Data excerpts:
--------

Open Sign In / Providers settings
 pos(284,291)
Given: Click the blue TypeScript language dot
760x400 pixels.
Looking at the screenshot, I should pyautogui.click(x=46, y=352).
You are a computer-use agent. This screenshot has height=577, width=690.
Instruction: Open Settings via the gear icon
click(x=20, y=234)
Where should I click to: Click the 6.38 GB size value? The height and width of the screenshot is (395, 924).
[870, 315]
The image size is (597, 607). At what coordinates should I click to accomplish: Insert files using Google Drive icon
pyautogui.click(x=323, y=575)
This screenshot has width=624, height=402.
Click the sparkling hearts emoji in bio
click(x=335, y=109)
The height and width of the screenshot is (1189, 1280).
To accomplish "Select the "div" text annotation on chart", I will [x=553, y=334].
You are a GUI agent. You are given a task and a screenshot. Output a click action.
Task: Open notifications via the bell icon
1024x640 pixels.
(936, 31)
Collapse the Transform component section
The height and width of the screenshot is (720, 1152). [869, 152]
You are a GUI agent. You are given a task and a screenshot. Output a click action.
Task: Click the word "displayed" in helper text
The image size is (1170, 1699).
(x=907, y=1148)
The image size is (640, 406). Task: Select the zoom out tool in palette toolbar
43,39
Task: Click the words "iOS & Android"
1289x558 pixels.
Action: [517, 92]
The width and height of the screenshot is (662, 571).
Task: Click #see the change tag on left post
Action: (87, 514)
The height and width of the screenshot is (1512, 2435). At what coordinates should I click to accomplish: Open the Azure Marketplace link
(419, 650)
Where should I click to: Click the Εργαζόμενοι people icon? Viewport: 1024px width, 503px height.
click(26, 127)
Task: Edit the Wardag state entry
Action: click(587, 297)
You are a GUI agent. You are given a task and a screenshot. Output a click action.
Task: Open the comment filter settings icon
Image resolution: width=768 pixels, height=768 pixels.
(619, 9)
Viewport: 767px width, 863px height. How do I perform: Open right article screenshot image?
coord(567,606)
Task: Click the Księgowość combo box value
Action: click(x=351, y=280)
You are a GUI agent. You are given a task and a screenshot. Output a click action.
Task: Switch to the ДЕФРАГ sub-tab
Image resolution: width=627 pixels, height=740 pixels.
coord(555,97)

--------

Required action | Set down each entry exactly as it appears above.

Exercise output |
Open Sign In / Providers settings
 pos(284,291)
Given: Click the blue TypeScript language dot
760x400 pixels.
Looking at the screenshot, I should pyautogui.click(x=46, y=352).
You are a computer-use agent. This screenshot has height=577, width=690.
Instruction: Open Settings via the gear icon
click(x=20, y=234)
Where should I click to: Click the 6.38 GB size value? The height and width of the screenshot is (395, 924).
[870, 315]
The image size is (597, 607). At what coordinates should I click to accomplish: Insert files using Google Drive icon
pyautogui.click(x=323, y=575)
This screenshot has width=624, height=402.
Click the sparkling hearts emoji in bio
click(x=335, y=109)
The height and width of the screenshot is (1189, 1280).
To accomplish "Select the "div" text annotation on chart", I will [x=553, y=334].
You are a GUI agent. You are given a task and a screenshot. Output a click action.
Task: Open notifications via the bell icon
1024x640 pixels.
(936, 31)
Collapse the Transform component section
The height and width of the screenshot is (720, 1152). [869, 152]
You are a GUI agent. You are given a task and a screenshot. Output a click action.
Task: Click the word "displayed" in helper text
The image size is (1170, 1699).
(x=907, y=1148)
The image size is (640, 406). Task: Select the zoom out tool in palette toolbar
43,39
Task: Click the words "iOS & Android"
1289x558 pixels.
Action: [517, 92]
The width and height of the screenshot is (662, 571).
Task: Click #see the change tag on left post
Action: (87, 514)
The height and width of the screenshot is (1512, 2435). At what coordinates should I click to accomplish: Open the Azure Marketplace link
(419, 650)
Where should I click to: Click the Εργαζόμενοι people icon? Viewport: 1024px width, 503px height.
click(26, 127)
Task: Edit the Wardag state entry
Action: click(587, 297)
You are a GUI agent. You are given a task and a screenshot. Output a click action.
Task: Open the comment filter settings icon
Image resolution: width=768 pixels, height=768 pixels.
(619, 9)
Viewport: 767px width, 863px height. How do I perform: Open right article screenshot image?
coord(567,606)
Task: Click the Księgowość combo box value
Action: click(x=351, y=280)
You are a GUI agent. You are given a task and a screenshot. Output a click action.
Task: Switch to the ДЕФРАГ sub-tab
Image resolution: width=627 pixels, height=740 pixels.
coord(555,97)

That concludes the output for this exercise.